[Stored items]
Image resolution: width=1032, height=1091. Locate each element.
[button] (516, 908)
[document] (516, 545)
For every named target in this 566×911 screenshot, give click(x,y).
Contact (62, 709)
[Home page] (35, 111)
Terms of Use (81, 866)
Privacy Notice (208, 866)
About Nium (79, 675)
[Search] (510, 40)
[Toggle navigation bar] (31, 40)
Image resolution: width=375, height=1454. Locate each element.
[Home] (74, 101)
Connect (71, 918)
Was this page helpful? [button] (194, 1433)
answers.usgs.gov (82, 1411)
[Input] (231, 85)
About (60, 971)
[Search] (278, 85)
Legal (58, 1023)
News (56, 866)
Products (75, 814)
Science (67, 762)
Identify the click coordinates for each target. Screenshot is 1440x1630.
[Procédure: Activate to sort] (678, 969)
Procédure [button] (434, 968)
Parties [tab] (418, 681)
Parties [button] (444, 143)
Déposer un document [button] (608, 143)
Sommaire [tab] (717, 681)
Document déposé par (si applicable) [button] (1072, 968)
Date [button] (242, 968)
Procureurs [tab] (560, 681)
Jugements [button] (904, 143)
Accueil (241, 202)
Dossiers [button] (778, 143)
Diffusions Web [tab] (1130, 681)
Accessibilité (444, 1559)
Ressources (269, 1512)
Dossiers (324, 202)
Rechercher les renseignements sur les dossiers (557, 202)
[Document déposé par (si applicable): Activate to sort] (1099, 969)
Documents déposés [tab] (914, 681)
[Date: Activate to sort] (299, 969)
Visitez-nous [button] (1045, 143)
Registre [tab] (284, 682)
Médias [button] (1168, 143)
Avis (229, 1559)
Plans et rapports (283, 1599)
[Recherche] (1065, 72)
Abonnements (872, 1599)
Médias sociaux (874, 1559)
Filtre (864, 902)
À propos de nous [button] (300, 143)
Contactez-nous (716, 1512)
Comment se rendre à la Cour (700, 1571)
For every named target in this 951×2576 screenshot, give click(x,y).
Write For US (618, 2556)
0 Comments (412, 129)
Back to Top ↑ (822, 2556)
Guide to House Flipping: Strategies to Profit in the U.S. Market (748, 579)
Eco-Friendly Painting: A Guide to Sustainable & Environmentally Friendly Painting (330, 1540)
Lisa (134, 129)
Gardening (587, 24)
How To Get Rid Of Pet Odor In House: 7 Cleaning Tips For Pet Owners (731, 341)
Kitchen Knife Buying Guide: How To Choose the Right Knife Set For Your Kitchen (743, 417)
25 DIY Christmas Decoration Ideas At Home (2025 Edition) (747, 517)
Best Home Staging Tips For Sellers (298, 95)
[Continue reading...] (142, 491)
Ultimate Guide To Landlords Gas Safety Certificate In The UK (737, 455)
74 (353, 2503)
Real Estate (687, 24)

▶ [Problem requirements]:
Copy the stretch of the records from the line containing "Kitchen Knife Buying" through the end of the records, reproducing each line without alteration.

▶ [Problem solution]:
Kitchen Knife Buying Guide: How To Choose the Right Knife Set For Your Kitchen (743, 417)
25 DIY Christmas Decoration Ideas At Home (2025 Edition) (747, 517)
Best Home Staging Tips For Sellers (298, 95)
[Continue reading...] (142, 491)
Ultimate Guide To Landlords Gas Safety Certificate In The UK (737, 455)
74 (353, 2503)
Real Estate (687, 24)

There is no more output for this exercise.